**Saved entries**
+--

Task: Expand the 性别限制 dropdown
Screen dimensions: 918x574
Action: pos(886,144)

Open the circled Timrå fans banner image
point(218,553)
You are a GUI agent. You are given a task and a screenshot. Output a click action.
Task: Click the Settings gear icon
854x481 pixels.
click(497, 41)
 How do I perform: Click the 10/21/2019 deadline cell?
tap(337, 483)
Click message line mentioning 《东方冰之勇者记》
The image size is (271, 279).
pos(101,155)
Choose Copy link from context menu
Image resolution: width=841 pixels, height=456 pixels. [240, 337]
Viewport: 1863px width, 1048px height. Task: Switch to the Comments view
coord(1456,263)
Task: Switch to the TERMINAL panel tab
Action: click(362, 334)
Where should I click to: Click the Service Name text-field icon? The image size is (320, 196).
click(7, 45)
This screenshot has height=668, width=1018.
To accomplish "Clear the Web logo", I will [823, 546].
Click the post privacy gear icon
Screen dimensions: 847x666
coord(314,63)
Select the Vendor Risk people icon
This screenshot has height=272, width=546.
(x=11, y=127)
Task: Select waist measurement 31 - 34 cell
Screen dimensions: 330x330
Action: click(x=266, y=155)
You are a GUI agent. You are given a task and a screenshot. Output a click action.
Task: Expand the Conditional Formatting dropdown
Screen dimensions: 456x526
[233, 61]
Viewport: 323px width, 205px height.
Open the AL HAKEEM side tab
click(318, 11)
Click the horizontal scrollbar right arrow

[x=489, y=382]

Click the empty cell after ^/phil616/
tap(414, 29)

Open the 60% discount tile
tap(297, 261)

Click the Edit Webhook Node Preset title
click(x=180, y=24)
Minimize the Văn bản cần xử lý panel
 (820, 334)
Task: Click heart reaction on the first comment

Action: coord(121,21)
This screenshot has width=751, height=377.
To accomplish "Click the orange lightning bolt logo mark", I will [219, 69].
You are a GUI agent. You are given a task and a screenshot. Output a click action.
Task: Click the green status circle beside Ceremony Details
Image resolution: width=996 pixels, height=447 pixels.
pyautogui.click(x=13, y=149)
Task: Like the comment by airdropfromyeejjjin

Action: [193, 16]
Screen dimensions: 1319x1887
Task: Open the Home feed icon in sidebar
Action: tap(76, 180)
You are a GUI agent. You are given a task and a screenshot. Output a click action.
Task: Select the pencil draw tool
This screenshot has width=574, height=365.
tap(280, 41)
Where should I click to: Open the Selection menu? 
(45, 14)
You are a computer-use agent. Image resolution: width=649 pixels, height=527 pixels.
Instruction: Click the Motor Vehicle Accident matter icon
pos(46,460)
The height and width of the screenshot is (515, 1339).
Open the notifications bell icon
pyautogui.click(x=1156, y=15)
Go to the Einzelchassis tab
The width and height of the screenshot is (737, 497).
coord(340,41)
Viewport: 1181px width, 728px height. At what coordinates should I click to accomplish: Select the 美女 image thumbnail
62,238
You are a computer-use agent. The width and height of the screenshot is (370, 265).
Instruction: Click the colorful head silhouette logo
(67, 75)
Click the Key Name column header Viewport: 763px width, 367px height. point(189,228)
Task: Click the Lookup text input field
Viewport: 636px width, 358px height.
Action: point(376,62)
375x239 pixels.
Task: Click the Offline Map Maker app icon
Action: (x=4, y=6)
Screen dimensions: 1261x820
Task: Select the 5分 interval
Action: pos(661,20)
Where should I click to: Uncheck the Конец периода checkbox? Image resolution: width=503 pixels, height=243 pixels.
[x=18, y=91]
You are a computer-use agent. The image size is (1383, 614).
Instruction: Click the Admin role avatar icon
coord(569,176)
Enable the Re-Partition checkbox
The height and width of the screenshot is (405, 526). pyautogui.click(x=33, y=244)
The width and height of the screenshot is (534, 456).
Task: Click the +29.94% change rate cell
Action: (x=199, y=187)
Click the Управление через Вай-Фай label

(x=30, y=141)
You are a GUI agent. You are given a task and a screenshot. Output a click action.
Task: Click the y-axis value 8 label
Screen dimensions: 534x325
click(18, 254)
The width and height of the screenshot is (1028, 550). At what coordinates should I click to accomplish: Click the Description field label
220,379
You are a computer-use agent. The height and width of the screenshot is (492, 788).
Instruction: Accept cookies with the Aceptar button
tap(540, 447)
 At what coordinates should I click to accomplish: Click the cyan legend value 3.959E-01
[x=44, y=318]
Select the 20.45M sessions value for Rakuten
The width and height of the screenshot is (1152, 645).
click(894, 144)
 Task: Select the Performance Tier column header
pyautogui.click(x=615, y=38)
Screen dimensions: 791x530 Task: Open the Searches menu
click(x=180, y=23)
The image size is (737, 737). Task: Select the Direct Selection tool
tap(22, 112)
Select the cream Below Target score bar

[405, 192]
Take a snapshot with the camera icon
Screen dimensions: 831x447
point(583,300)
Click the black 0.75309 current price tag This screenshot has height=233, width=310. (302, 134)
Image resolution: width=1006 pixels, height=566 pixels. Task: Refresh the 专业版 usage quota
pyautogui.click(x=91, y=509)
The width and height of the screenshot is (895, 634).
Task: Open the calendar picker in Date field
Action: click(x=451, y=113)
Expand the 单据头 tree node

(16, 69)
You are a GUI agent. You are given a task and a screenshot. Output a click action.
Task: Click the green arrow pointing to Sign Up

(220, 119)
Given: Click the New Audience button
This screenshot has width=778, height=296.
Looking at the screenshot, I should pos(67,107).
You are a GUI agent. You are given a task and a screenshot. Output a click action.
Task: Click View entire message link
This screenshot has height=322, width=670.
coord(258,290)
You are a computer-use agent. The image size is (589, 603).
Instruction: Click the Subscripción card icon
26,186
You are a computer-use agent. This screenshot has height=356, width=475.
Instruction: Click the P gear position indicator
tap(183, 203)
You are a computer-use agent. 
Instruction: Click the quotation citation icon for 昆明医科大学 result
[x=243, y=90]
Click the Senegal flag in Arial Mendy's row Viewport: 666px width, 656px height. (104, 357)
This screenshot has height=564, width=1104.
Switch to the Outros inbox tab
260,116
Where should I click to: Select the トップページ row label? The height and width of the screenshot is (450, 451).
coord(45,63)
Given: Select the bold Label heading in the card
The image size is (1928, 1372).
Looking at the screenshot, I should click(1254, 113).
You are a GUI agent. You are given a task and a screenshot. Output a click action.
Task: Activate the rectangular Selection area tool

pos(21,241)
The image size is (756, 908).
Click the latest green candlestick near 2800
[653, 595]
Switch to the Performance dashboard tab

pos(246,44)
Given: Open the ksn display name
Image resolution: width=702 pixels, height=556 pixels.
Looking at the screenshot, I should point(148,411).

+--

**Brief**
Filter the data for the string "dropdown" and copy every line that has it.

**Reply**
Task: Expand the 性别限制 dropdown
Task: Expand the Conditional Formatting dropdown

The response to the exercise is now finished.